# SHB populations low this year?



## Slow Drone (Apr 19, 2014)

I'm seeing nothing for hive beetles this year also. Last year I saw them everywhere including areas nowhere near any hives. I usually see a few when I make up nucs but I'm just not seeing any, really breaks my heart:lpf:


----------



## pndwind (Feb 17, 2013)

I'll share.:lookout:


----------



## r hayden (Sep 27, 2012)

If you asked this question 2 weeks ago I would have agreed. I was only seeing maybe one per hive and maybe two in the bottom oil trap.
Checked the trays Monday and I stopped counting after 30 of those nasty SOB's per hive.
Don't let your guard down, they're lurking somewhere!


----------



## cg3 (Jan 16, 2011)

I'm not seeing them this year, either.


----------



## Chemguy (Nov 26, 2012)

I've seen one or two this year, far fewer than last year, which was my first.


----------



## beemandan (Dec 5, 2005)

Yep...not so many....but enough.
I've pulled a couple of slimed hives this week. Most likely went queenless and I failed to notice. Even in the slimed hives, with thousands of shb larvae, there were only a few shb. It only takes one....I'm thinkin'.


----------



## winevines (Apr 7, 2007)

David LaFerney said:


> Very few SHB in my yard compared to last 2 years -


Super low SHB here too, a bumper honey crop, great success with queen mating, and nearly 100% winter survival. i think that cold winter of 2013/2014 ROCKED fro the bees!


----------



## CessnaGirl (Jan 7, 2014)

I rarely see SHB but my beek friends that live 5 miles away have had record numbers. I haven't trapped or treated. Go figure.

* INSTRUCTIONS FOR THE TASK *
List the name that heads each post in the forum thread about hive beetle numbers.

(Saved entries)
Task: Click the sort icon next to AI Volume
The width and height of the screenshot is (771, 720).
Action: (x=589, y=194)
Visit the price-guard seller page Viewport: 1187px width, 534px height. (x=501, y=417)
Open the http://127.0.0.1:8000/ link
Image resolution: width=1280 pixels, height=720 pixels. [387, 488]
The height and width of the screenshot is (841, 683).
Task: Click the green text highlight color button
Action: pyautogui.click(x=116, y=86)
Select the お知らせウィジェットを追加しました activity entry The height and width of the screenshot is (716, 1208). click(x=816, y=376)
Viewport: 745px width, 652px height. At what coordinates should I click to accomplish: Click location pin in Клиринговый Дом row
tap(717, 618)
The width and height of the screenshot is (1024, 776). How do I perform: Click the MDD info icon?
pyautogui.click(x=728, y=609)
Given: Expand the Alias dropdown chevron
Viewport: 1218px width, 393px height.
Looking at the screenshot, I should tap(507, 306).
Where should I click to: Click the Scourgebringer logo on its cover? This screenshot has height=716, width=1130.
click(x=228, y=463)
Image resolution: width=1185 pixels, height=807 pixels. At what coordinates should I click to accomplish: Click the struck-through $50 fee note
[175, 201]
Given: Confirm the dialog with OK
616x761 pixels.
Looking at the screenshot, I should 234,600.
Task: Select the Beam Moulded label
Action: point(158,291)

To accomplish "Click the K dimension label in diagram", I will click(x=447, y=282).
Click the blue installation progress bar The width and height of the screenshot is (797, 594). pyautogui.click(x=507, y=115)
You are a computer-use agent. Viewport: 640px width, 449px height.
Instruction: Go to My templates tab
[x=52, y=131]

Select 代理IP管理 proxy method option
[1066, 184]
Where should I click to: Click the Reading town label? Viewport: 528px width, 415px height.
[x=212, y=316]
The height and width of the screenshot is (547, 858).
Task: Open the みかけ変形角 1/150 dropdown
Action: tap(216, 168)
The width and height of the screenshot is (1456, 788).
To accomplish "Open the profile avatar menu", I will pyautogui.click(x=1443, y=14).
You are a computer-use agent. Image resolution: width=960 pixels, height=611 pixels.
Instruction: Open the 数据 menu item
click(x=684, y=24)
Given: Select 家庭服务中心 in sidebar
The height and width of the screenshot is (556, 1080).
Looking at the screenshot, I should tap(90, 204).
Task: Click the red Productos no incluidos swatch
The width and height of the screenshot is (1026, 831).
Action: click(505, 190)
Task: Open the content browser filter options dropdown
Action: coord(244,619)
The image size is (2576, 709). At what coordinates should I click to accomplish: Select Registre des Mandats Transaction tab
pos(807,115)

* PROBLEM SOLUTION *
Slow Drone
pndwind
r hayden
cg3
Chemguy
beemandan
winevines
CessnaGirl